GIVEN RECORDS =>

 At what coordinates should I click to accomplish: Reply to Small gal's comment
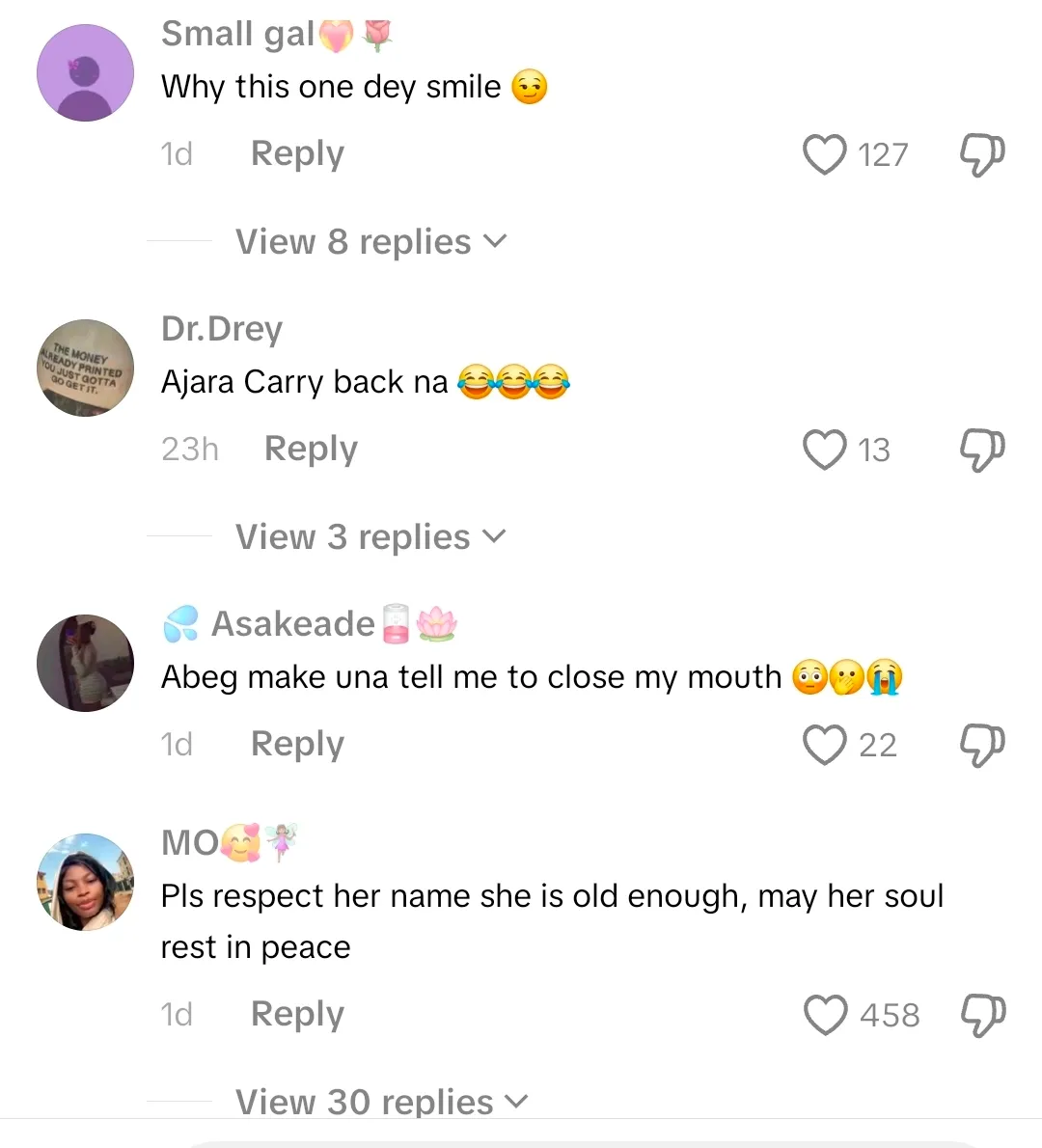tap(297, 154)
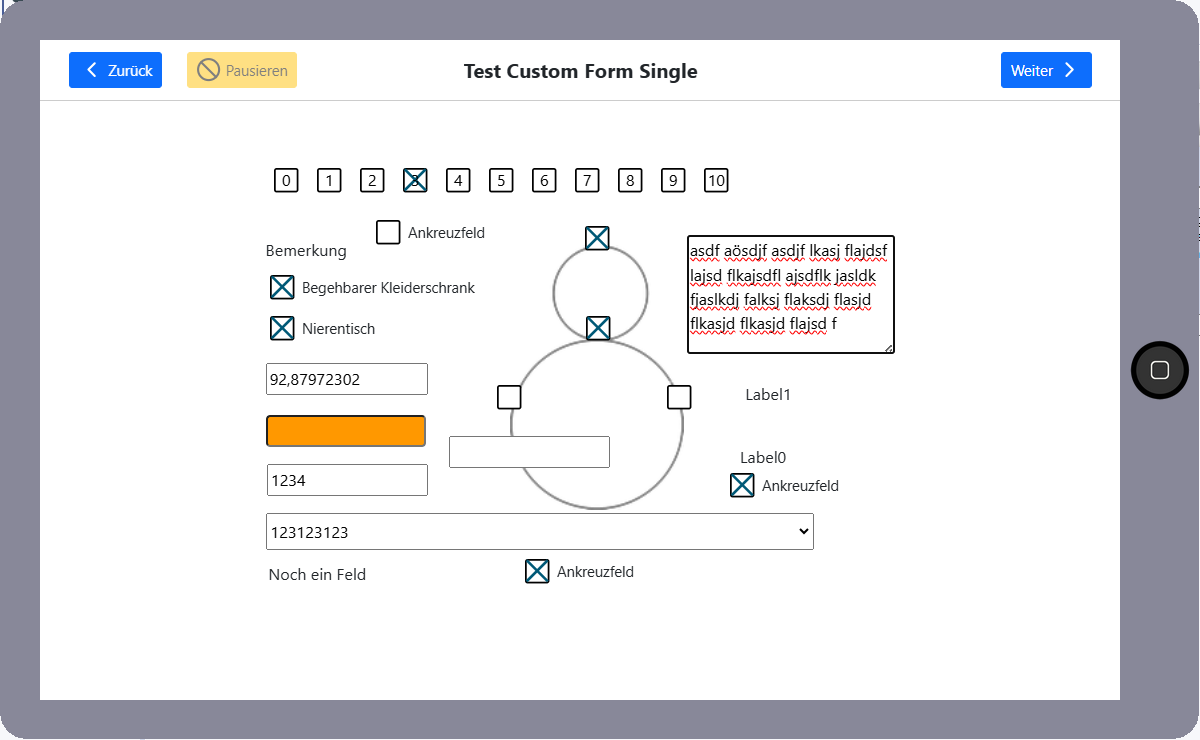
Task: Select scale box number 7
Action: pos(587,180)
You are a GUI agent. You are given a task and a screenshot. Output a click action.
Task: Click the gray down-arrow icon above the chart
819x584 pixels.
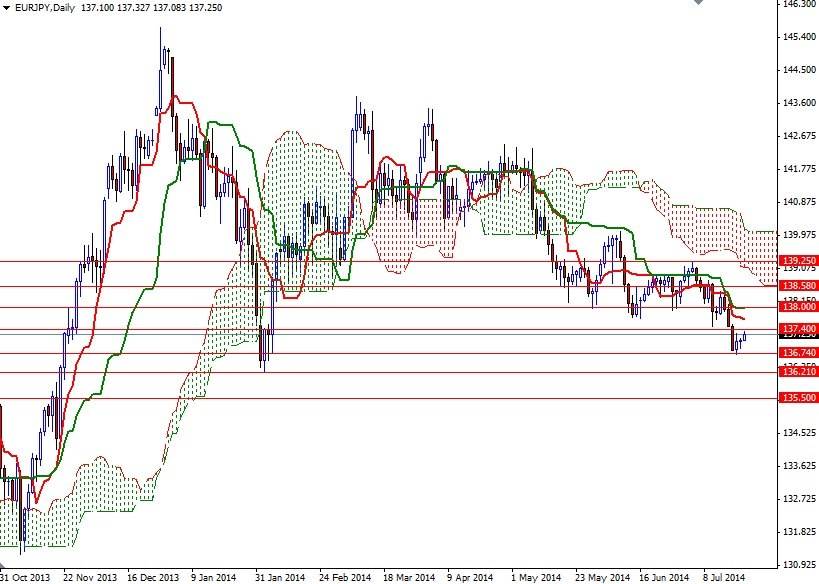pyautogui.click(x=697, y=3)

WHAT TO WORK ON => Print verbatim every line above, apart from the pictures.

RESPONSE =>
 At what coordinates should I click to accomplish: Reply to Small gal's comment
tap(297, 154)
Task: Select scale box number 7
Action: pos(587,180)
You are a GUI agent. You are given a task and a screenshot. Output a click action.
Task: Click the gray down-arrow icon above the chart
819x584 pixels.
pyautogui.click(x=697, y=3)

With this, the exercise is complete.